Deploy Ray on custom cluster using Docker containers

Question

This question is taken directly from an issue I have opened on the Ray repository, I hope to get more exposure by posting it also here.

I saw similar questions both on past issues relative to older versions of Ray and similar problems, but as they did not offer a clear setup nor a clear solution, but generally a hacky "by adding this flag it works", I decided to post this question trying to clearly explain every small step from how I am setting up Ray, making the docker files available and the specific commands I run and outputs I receive, other than the hints I managed to collect.

Hoping that this makes for a question worth asking, here it goes.

What is the problem?

Even though all the cluster nodes are available in the dashboard and do not show any error, executing ray-related python code on the head node makes only the head node available, while on the nodes it starts outputting:

WARNING services.py:211 -- Some processes that the driver needs to connect to have not registered with Redis, so retrying. Have you run 'ray start' on this node?

Ray version and other system information (Python version, TensorFlow version, OS): 3.6.5, None (not installed at this time), Ubuntu 18.04

Reproduction

As of the title, I am trying to setup Ray on a custom cluster using Docker containers. The idea is to start getting my feet wet on a small cluster and afterwards when I learn how to use the library, to deploy it on a SLURM cluster (and I have already seen there is a small tutorial on that).

My small setup is detailed in a repository I have created just for this: basically it uses the docker images as provided from this tutorial for the documentation and then installs other tools such as byobu mainly for debugging purposes.

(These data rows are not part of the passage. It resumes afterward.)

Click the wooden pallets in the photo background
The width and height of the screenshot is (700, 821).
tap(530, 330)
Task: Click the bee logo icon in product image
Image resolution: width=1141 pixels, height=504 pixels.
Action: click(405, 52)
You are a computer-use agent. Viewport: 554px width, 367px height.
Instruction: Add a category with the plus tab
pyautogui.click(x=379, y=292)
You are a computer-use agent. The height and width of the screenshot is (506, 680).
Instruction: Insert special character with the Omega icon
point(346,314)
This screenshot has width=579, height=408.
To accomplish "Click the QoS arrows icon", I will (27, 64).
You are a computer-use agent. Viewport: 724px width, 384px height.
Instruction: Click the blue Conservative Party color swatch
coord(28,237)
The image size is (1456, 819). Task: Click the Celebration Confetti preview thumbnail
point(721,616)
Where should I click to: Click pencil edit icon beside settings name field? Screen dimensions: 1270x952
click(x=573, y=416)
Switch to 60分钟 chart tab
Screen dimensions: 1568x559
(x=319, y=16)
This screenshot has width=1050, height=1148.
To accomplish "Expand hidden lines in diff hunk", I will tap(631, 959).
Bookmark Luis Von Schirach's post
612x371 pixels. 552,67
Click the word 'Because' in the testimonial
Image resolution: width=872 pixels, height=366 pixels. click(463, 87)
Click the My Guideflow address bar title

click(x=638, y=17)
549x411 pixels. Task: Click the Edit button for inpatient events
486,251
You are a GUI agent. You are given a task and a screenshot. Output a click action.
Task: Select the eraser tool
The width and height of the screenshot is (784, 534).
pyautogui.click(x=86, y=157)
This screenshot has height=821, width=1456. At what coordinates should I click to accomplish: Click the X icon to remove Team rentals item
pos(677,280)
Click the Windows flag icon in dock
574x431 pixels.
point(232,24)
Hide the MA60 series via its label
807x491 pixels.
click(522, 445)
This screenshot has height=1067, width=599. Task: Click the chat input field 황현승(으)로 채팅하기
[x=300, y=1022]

After building the ServerDockerfile I launch the container as follows:

docker run --shm-size=16GB -t --tty --interactive --network host experimenting_on_ray_server

From within the container then I launch ray with:

ray start --head

This will output:

2020-04-15 20:08:05,148 INFO scripts.py:357 -- Using IP address xxx.xxx.xxx.xxx for this node.
2020-04-15 20:08:05,151 INFO resource_spec.py:212 -- Starting Ray with 122.61 GiB memory available for workers and up to 56.56 GiB for objects. You can adjust these settings with ray.init(memory=<bytes>, object_store_memory=<bytes>).
2020-04-15 20:08:05,629 INFO services.py:1148 -- View the Ray dashboard at localhost:8265
2020-04-15 20:08:05,633 WARNING services.py:1470 -- WARNING: The object store is using /tmp instead of /dev/shm because /dev/shm has only 17179869184 bytes available. This may slow down performance! You may be able to free up space by deleting files in /dev/shm or terminating any running plasma_store_server processes. If you are inside a Docker container, you may need to pass an argument with the flag '--shm-size' to 'docker run'.
2020-04-15 20:08:05,669 INFO scripts.py:387 -- 
Started Ray on this node. You can add additional nodes to the cluster by calling

    ray start --address='xxx.xxx.xxx.xxx:53158' --redis-password='5241590000000000'

from the node you wish to add. You can connect a driver to the cluster from Python by running

    import ray
    ray.init(address='auto', redis_password='5241590000000000')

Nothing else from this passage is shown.